**Exercise**:
Report every line below that carries the word "agent".

(Saved data entries)

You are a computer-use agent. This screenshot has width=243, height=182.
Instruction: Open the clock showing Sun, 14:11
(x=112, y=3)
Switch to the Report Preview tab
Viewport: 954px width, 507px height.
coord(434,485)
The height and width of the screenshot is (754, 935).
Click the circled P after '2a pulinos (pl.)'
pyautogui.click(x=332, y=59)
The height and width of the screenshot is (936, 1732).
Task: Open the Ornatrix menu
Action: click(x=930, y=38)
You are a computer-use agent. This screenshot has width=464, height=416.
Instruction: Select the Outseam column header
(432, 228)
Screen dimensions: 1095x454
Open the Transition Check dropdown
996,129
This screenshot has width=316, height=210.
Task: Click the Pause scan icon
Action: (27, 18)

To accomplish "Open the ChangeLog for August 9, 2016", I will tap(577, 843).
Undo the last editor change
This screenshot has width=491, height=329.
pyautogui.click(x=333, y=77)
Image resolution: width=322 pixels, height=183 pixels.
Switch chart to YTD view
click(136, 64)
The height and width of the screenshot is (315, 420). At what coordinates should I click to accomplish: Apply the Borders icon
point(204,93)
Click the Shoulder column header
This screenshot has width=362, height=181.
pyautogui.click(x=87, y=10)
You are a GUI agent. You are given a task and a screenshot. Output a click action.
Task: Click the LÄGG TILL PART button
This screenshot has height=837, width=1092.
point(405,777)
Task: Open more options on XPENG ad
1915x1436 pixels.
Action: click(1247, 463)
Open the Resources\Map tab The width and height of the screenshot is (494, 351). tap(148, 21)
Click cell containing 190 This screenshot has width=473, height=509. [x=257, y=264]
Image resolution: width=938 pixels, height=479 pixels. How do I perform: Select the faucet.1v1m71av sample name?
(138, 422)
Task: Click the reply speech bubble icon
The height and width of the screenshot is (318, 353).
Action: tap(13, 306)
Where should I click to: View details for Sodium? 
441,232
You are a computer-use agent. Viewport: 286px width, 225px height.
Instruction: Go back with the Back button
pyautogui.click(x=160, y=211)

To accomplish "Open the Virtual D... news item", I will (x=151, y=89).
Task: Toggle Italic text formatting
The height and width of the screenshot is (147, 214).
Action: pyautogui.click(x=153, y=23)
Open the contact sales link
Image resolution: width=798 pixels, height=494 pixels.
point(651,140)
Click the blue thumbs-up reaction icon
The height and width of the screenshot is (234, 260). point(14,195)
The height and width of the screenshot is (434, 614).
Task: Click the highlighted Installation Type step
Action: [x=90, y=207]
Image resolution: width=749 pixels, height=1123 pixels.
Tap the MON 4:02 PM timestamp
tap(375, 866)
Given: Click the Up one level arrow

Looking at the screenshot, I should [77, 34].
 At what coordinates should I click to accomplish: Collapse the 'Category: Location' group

**Finished task**:
You are a computer-use agent. This screenshot has width=243, height=182.
You are a computer-use agent. This screenshot has width=464, height=416.
You are a GUI agent. You are given a task and a screenshot. Output a click action.
You are a computer-use agent. Viewport: 286px width, 225px height.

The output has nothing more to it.